▶ [TEXT]
⟨

The CIOT Diploma in Tax Technology: issues with digital compliance
The Diploma in Tax Technology by CIOT will be launched in November, responding to the impact that technology is having on the work of tax professionals. We consider the issue of digital compliance and how it is likely to develop. The report was prepared with the assistance of the CIOT Tax Technology Taskforce, chaired by Ian E Hayes.
What is the issue?
Changes to the administration of tax have been and are being set. These digital changes affect how tax is computed, how it is charged, how it is paid.
What does it mean for me?
If the data is wrong or there is a fault with the system, whilst the tax liability will fall on the taxpayer or the adviser, there may be cases where there are contractual rights against advisers or software companies.
What can I take away?
Tax professionals must have the tools and the understanding to work efficiently with the new professionals now part of our world: programmers, data engineers and analysts.
HMRC’s self-declared ambition is for the UK to become one of the most digitally advanced tax administrations in the world. Making Tax Digital is a key part of the government’s plans and is bringing fundamental changes to the way the tax system works. Whilst there has been some slippage in the timing of implementation, this process is continuing remorselessly.
All VAT registered businesses are now required to keep digital records and use software to submit their tax returns (unless digitally excluded). However, Making Tax Digital for Income Tax Self Assessment has been delayed, so it now will be required of self-employed businesses and landlords with annual business or property income (turnover) above £10,000 from 6 April 2024. General partnerships will not be required to join MTD for ITSA until April 2025 (and exclusions for complex partnerships are expected). It remains to be seen whether these deadlines remain unchanged.

⟩

▶ [WORK TO DO] Can you write out, word for word, the part of the digital compliance text that starts at "What does it" and stops after "I take away?"?

▶ [INFORMATION PROVIDED]
⟨

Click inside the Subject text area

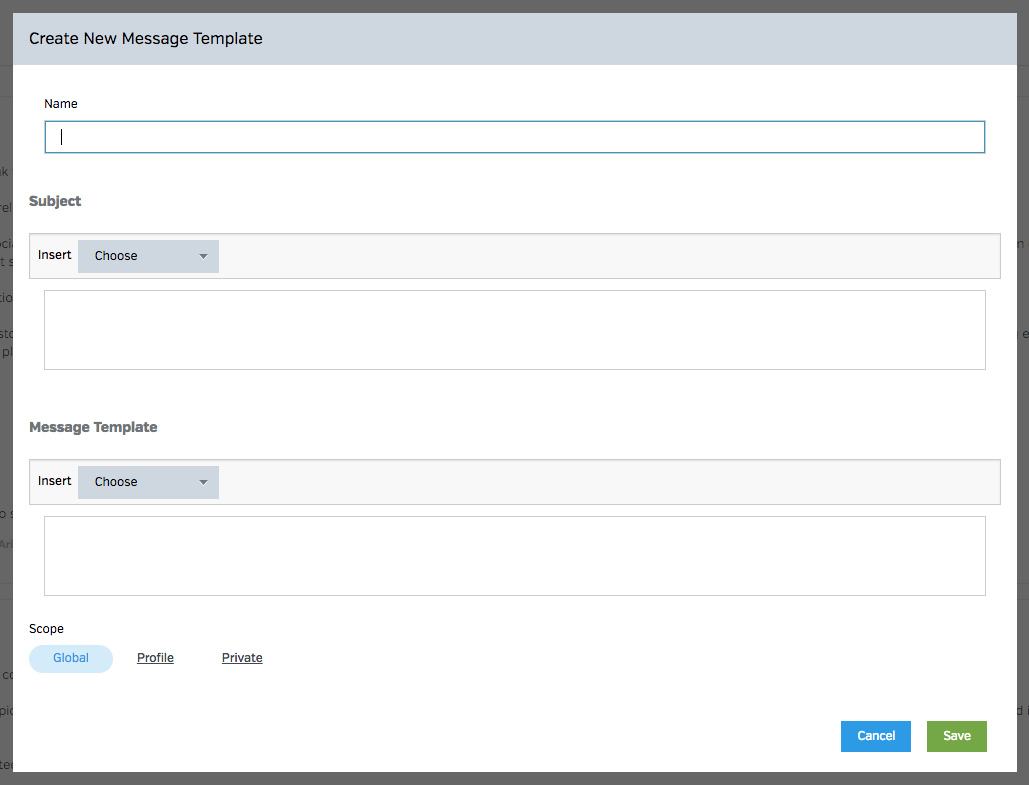tap(514, 330)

⟩

▶ [RESPONSE FOR THIS EXERCISE]
What does it mean for me?
If the data is wrong or there is a fault with the system, whilst the tax liability will fall on the taxpayer or the adviser, there may be cases where there are contractual rights against advisers or software companies.
What can I take away?